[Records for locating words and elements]
--- Start ---
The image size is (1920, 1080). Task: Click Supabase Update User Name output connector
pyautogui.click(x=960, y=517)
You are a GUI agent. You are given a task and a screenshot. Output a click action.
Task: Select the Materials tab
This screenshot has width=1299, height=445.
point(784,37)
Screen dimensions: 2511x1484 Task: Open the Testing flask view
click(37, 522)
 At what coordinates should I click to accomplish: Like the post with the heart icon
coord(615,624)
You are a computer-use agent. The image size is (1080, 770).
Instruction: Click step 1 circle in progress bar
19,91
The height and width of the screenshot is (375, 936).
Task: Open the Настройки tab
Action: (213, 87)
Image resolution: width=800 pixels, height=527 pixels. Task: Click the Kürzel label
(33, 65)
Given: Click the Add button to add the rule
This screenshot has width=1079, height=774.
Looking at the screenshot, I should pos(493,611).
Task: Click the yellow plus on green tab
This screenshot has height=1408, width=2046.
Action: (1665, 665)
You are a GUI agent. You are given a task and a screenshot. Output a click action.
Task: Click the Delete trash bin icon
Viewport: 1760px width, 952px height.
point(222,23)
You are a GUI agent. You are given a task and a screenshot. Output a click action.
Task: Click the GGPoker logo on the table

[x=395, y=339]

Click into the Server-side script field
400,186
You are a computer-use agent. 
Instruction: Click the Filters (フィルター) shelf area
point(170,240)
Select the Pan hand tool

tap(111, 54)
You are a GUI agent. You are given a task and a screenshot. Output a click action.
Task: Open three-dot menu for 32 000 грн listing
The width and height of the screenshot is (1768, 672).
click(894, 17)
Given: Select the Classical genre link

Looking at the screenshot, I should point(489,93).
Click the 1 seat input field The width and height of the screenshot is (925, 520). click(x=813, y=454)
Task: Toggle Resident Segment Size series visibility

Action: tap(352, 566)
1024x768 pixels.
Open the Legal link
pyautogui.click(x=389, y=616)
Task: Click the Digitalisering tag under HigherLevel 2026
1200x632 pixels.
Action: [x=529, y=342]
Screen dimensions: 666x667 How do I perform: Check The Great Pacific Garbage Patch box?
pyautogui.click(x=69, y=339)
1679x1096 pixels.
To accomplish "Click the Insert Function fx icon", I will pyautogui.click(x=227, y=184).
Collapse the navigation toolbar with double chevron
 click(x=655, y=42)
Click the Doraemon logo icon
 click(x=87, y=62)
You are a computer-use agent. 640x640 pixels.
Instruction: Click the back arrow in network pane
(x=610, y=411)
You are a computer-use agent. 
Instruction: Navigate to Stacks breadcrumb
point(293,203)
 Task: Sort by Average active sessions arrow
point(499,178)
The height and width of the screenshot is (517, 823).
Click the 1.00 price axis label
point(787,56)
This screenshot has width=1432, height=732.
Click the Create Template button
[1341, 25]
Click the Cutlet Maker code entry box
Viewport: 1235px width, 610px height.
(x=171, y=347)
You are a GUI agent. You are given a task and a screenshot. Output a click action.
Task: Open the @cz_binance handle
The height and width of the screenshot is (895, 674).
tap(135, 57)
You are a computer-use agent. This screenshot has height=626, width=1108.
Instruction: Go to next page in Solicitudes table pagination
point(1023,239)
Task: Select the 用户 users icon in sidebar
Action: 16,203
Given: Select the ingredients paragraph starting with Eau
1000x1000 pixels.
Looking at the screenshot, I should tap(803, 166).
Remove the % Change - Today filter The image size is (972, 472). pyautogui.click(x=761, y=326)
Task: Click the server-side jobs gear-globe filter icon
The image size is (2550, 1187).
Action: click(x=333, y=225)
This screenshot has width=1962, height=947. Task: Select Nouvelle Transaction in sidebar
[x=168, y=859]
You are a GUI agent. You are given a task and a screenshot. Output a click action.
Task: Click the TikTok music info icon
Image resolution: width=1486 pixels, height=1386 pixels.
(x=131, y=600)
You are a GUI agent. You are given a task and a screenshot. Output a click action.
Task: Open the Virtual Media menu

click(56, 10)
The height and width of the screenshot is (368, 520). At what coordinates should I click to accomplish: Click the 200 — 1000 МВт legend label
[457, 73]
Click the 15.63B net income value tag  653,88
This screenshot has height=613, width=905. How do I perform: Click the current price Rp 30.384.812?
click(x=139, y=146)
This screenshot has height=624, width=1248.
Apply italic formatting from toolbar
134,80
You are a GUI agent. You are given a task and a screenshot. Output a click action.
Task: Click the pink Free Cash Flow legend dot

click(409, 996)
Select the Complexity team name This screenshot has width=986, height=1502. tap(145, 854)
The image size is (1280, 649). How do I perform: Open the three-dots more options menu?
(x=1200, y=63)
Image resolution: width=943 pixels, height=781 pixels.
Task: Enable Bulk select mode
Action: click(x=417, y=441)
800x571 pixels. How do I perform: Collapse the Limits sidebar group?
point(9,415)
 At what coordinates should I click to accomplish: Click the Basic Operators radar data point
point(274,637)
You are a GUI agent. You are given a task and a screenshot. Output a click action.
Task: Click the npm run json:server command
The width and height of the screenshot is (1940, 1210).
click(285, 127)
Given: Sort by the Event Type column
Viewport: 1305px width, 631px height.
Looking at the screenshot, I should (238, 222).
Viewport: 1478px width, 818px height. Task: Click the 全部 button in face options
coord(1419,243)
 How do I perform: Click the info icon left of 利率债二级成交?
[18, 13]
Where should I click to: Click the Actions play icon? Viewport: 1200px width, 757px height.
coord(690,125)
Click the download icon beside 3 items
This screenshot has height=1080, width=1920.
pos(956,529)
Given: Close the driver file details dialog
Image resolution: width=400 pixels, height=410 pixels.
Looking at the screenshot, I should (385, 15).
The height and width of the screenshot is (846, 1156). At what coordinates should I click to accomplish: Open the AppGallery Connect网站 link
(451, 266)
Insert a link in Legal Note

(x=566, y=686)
--- End ---
[WHAT THIS TASK INVOLVES] Reproduce all of the items above verbatim, keeping every line unchanged.

[WRITTEN REPLY]
The image size is (1920, 1080). Task: Click Supabase Update User Name output connector
pyautogui.click(x=960, y=517)
You are a GUI agent. You are given a task and a screenshot. Output a click action.
Task: Select the Materials tab
This screenshot has width=1299, height=445.
point(784,37)
Screen dimensions: 2511x1484 Task: Open the Testing flask view
click(37, 522)
 At what coordinates should I click to accomplish: Like the post with the heart icon
coord(615,624)
You are a computer-use agent. The image size is (1080, 770).
Instruction: Click step 1 circle in progress bar
19,91
The height and width of the screenshot is (375, 936).
Task: Open the Настройки tab
Action: (213, 87)
Image resolution: width=800 pixels, height=527 pixels. Task: Click the Kürzel label
(33, 65)
Given: Click the Add button to add the rule
This screenshot has width=1079, height=774.
Looking at the screenshot, I should pos(493,611).
Task: Click the yellow plus on green tab
This screenshot has height=1408, width=2046.
Action: (1665, 665)
You are a GUI agent. You are given a task and a screenshot. Output a click action.
Task: Click the Delete trash bin icon
Viewport: 1760px width, 952px height.
point(222,23)
You are a GUI agent. You are given a task and a screenshot. Output a click action.
Task: Click the GGPoker logo on the table

[x=395, y=339]

Click into the Server-side script field
400,186
You are a computer-use agent. 
Instruction: Click the Filters (フィルター) shelf area
point(170,240)
Select the Pan hand tool

tap(111, 54)
You are a GUI agent. You are given a task and a screenshot. Output a click action.
Task: Open three-dot menu for 32 000 грн listing
The width and height of the screenshot is (1768, 672).
click(894, 17)
Given: Select the Classical genre link

Looking at the screenshot, I should point(489,93).
Click the 1 seat input field The width and height of the screenshot is (925, 520). click(x=813, y=454)
Task: Toggle Resident Segment Size series visibility

Action: tap(352, 566)
1024x768 pixels.
Open the Legal link
pyautogui.click(x=389, y=616)
Task: Click the Digitalisering tag under HigherLevel 2026
1200x632 pixels.
Action: [x=529, y=342]
Screen dimensions: 666x667 How do I perform: Check The Great Pacific Garbage Patch box?
pyautogui.click(x=69, y=339)
1679x1096 pixels.
To accomplish "Click the Insert Function fx icon", I will pyautogui.click(x=227, y=184).
Collapse the navigation toolbar with double chevron
 click(x=655, y=42)
Click the Doraemon logo icon
 click(x=87, y=62)
You are a computer-use agent. 640x640 pixels.
Instruction: Click the back arrow in network pane
(x=610, y=411)
You are a computer-use agent. 
Instruction: Navigate to Stacks breadcrumb
point(293,203)
 Task: Sort by Average active sessions arrow
point(499,178)
The height and width of the screenshot is (517, 823).
Click the 1.00 price axis label
point(787,56)
This screenshot has width=1432, height=732.
Click the Create Template button
[1341, 25]
Click the Cutlet Maker code entry box
Viewport: 1235px width, 610px height.
(x=171, y=347)
You are a GUI agent. You are given a task and a screenshot. Output a click action.
Task: Open the @cz_binance handle
The height and width of the screenshot is (895, 674).
tap(135, 57)
You are a computer-use agent. This screenshot has height=626, width=1108.
Instruction: Go to next page in Solicitudes table pagination
point(1023,239)
Task: Select the 用户 users icon in sidebar
Action: 16,203
Given: Select the ingredients paragraph starting with Eau
1000x1000 pixels.
Looking at the screenshot, I should tap(803, 166).
Remove the % Change - Today filter The image size is (972, 472). pyautogui.click(x=761, y=326)
Task: Click the server-side jobs gear-globe filter icon
The image size is (2550, 1187).
Action: click(x=333, y=225)
This screenshot has width=1962, height=947. Task: Select Nouvelle Transaction in sidebar
[x=168, y=859]
You are a GUI agent. You are given a task and a screenshot. Output a click action.
Task: Click the TikTok music info icon
Image resolution: width=1486 pixels, height=1386 pixels.
(x=131, y=600)
You are a GUI agent. You are given a task and a screenshot. Output a click action.
Task: Open the Virtual Media menu

click(56, 10)
The height and width of the screenshot is (368, 520). At what coordinates should I click to accomplish: Click the 200 — 1000 МВт legend label
[457, 73]
Click the 15.63B net income value tag  653,88
This screenshot has height=613, width=905. How do I perform: Click the current price Rp 30.384.812?
click(x=139, y=146)
This screenshot has height=624, width=1248.
Apply italic formatting from toolbar
134,80
You are a GUI agent. You are given a task and a screenshot. Output a click action.
Task: Click the pink Free Cash Flow legend dot

click(409, 996)
Select the Complexity team name This screenshot has width=986, height=1502. tap(145, 854)
The image size is (1280, 649). How do I perform: Open the three-dots more options menu?
(x=1200, y=63)
Image resolution: width=943 pixels, height=781 pixels.
Task: Enable Bulk select mode
Action: click(x=417, y=441)
800x571 pixels. How do I perform: Collapse the Limits sidebar group?
point(9,415)
 At what coordinates should I click to accomplish: Click the Basic Operators radar data point
point(274,637)
You are a GUI agent. You are given a task and a screenshot. Output a click action.
Task: Click the npm run json:server command
The width and height of the screenshot is (1940, 1210).
click(285, 127)
Given: Sort by the Event Type column
Viewport: 1305px width, 631px height.
Looking at the screenshot, I should (238, 222).
Viewport: 1478px width, 818px height. Task: Click the 全部 button in face options
coord(1419,243)
 How do I perform: Click the info icon left of 利率债二级成交?
[18, 13]
Where should I click to: Click the Actions play icon? Viewport: 1200px width, 757px height.
coord(690,125)
Click the download icon beside 3 items
This screenshot has height=1080, width=1920.
pos(956,529)
Given: Close the driver file details dialog
Image resolution: width=400 pixels, height=410 pixels.
Looking at the screenshot, I should (385, 15).
The height and width of the screenshot is (846, 1156). At what coordinates should I click to accomplish: Open the AppGallery Connect网站 link
(451, 266)
Insert a link in Legal Note

(x=566, y=686)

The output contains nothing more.